- Task to complete -
Retype, with no pictures, each line from the one that holds "This screenshot has height=727, width=1038." through the last line of the entries below, both included.

= = = =

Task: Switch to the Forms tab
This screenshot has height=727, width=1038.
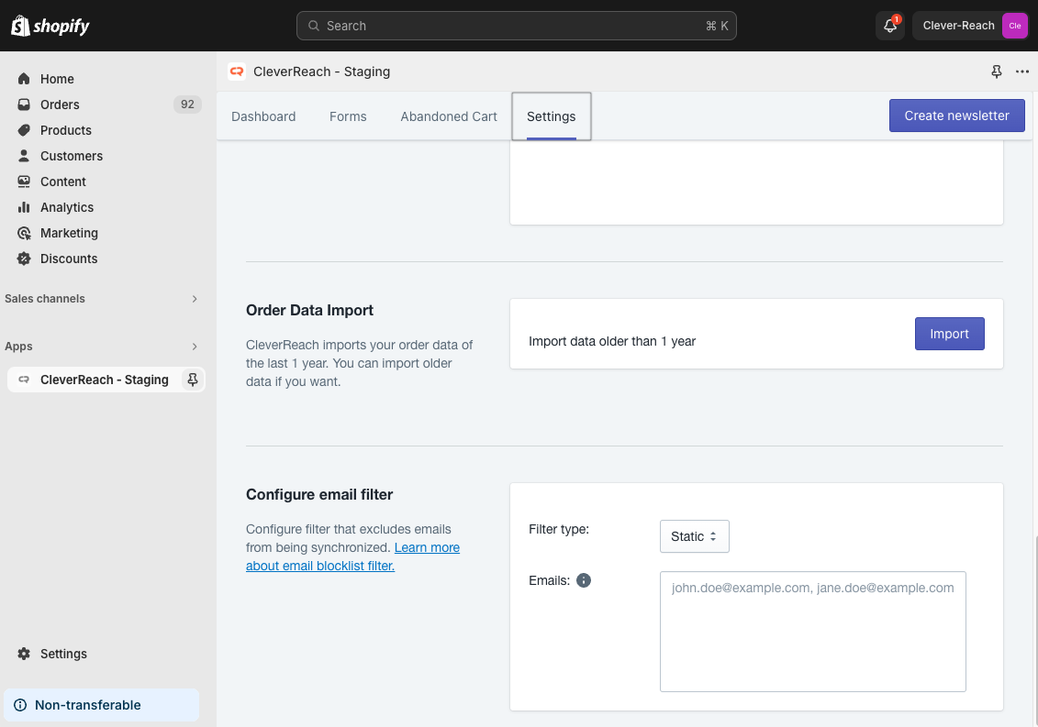Action: pos(348,116)
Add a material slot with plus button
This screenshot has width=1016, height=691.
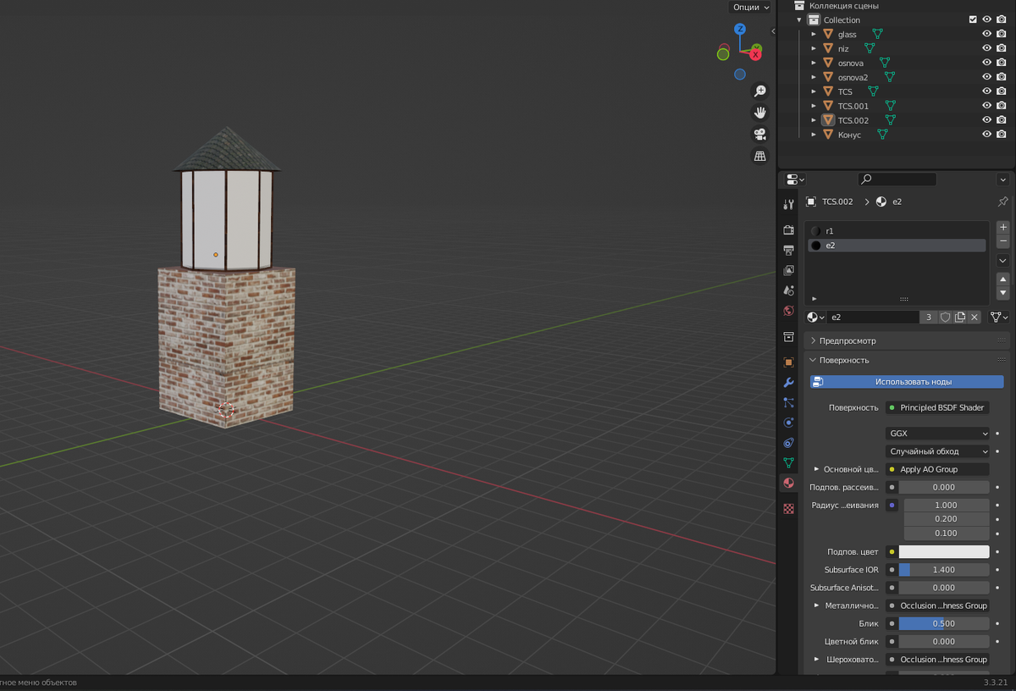pyautogui.click(x=1002, y=227)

= = = =

- Solution to the problem -
This screenshot has height=727, width=1038.
Action: pos(348,116)
Add a material slot with plus button
This screenshot has width=1016, height=691.
pyautogui.click(x=1002, y=227)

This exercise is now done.